The prosecution and defense have rested in the trial of Jeremy O. Brown, who is accused of sexually abusing his then girlfriend’s child at the age of 11 and 12 here in Jasper. Court adjourned Wednesday afternoon and will resume Thursday morning with closing arguments, followed by the jury considering guilt or innocence.
The alleged victim took the stand for the prosecution on Wednesday morning and after answering questions for several minutes she experienced an emotional breakdown on the stand, causing the court to go into a brief recess.
The child, now 14, was very bright and intelligent and gave extremely articulate testimony.
The child testified that Brown began by inappropriately touching her two nights in a row, and each time he apologized and said that it would never happen again.
The child went on to testify that the touching continued and eventually he tried, but failed, to have sexual intercourse on two occasions, specifying “It wouldn’t fit”. Again, she said that each time he apologized and again said that it would never happen again.
This particular testimony was later corroborated by an expert witness, however, it was refuted by the one and only defense witness called to the stand.
The prosecution asked the child how many times Brown had sexual activity with her, to which she replied it was too many times to remember.

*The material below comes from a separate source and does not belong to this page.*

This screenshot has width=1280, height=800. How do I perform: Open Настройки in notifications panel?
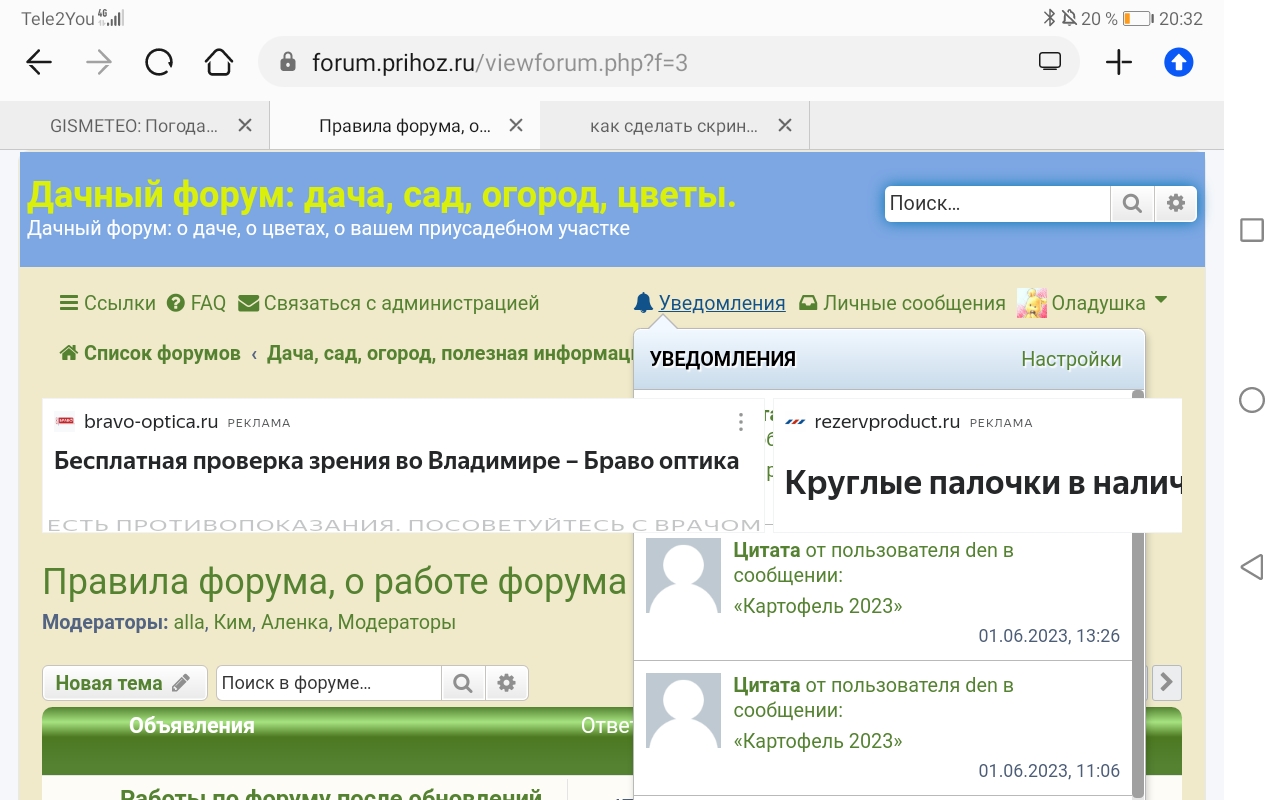[x=1070, y=359]
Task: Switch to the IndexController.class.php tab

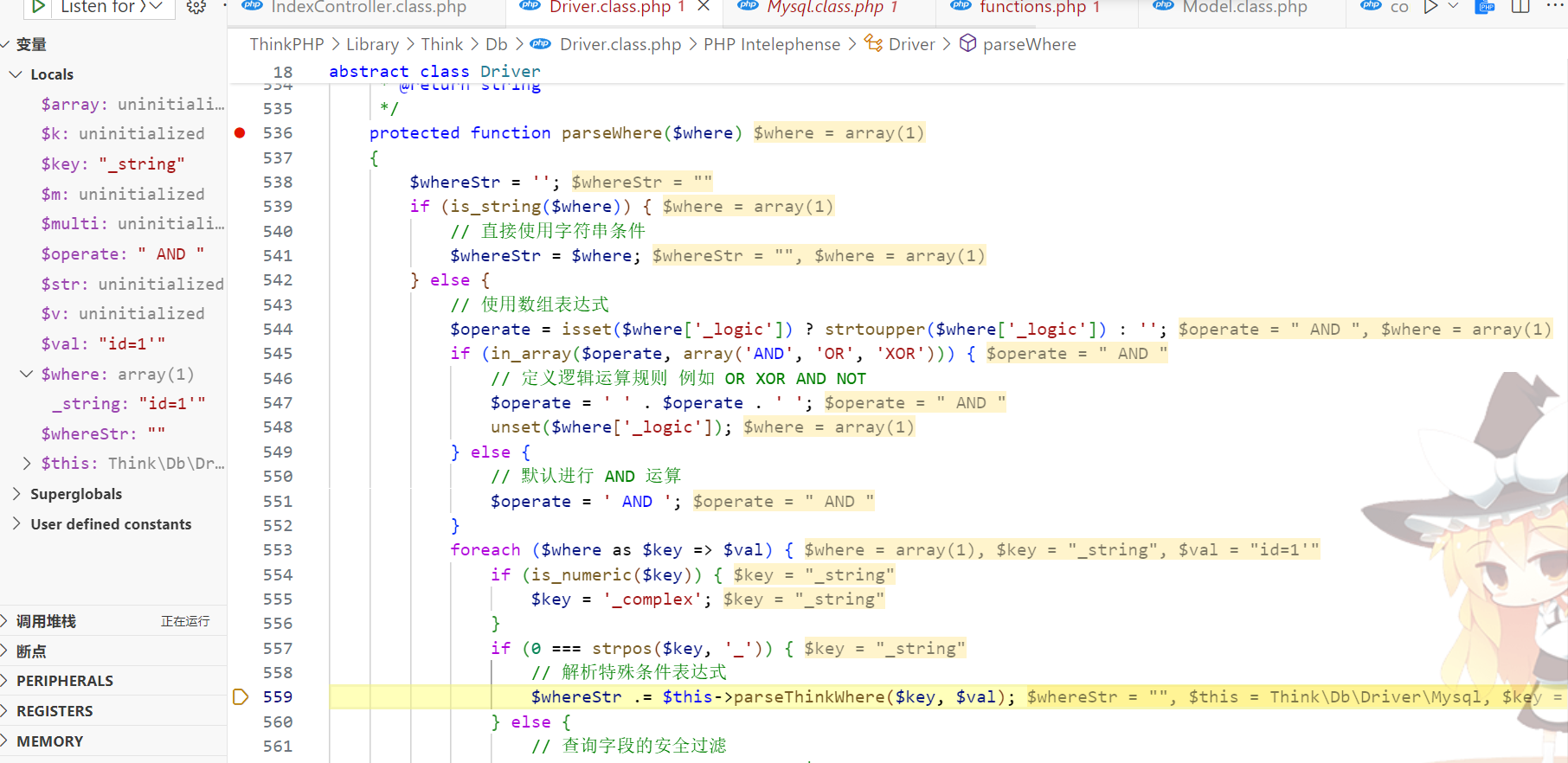Action: coord(368,8)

It was during this portion of testimony when the child suddenly broke down and began to cry. A District Attorney’s Office victim coordinator, who had been sitting at the prosecution table, rushed to the child and was escorted from the courtroom, and then District Judge Craig Mixson sent the jury out of the room.
Defense attorney Jeremy Willis then objected to the victim coordinator being allowed to sit at the prosecution table and also the judge allowing her to rush to the child’s side and then escorting the child out of the courtroom, all in full view of the jury. Judge Mixson ruled that the victim coordinator should, instead, sit in the audience.
Under cross examination the child testified that her mother ended the relationship with Jeremy Brown immediately after the allegations of sexual abuse were made, and also that she now lives with her father in Corrigan, although she would have preferred to continue living with her mother here in Jasper.
Earlier in the day, testimony began with the prosecution calling a counselor, Rodney Harrington, and a teacher, Renda Buckley, from Jasper Junior High School. They testified that the child made an outcry about alleged sexual abuse at school. Also taking the stand was Elizabeth Turner of The Garth House in Beaumont, who testified about an interview with the alleged victim.
Following a lunch break, the prosecution called upon Brenda Garison, a registered nurse with many years of conducting physical examinations of females following (alleged) sexual assaults.
Garison testified that she examined the child and she said that she observed evidence of penetration. Specifically, an injury that had already healed.
Meanwhile, defense attorney Jeremy Willis fought hard to have the court dismiss the qualifications of Garison, as well as other prosecution expert witnesses. Judge Mixson overruled and allowed Garison to continue her testimony.
Under cross examination, Willis asked her about the size of the tear or injury that she observed, and Garison said that she had not measured the size. She did, however, testify that the particular location of the injury was consistent with penile penetration, rather than digital penetration.
The state rested at 2:55 p.m., and the defense then called their only witness, Jeremy Brown’s cousin, Anthony Holmes.
Holmes is currently a Jasper County Jail inmate and he appeared in court in an orange jail jumpsuit with his wrists handcuffed in front of him and shackles on his ankles. Holmes is being held on a hold from the Texas Department of Criminal Justice for a parole violation and he will soon go back to prison.
Holmes testified for the defense that he had known the alleged victim for about three months when the outcry was made at Jasper Junior High School. Holmes testified that he picked up the girl from school that day and drove her home.
Holmes went on to testify that at some point later, he asked the girl “Did my cousin really do that to you?”, and he said the girl told him that it really didn not happen, and she admitted that she made it all up because her mother did not give her enough attention and she wanted more attention from her.
On cross examination, Assistant District Attorney Carol Dillon said “Mr. Holmes, am I to understand correctly that your testimony to this jury is that the girl told you that this did not happen and she made it up, and you told nobody about this?” He replied “Yes mam”.
Following cross examination the witness was excused and the defense rested.
Judge Mixson dismissed court for the day. The charge will be prepared and presented to the jury along with closing arguments on Thursday.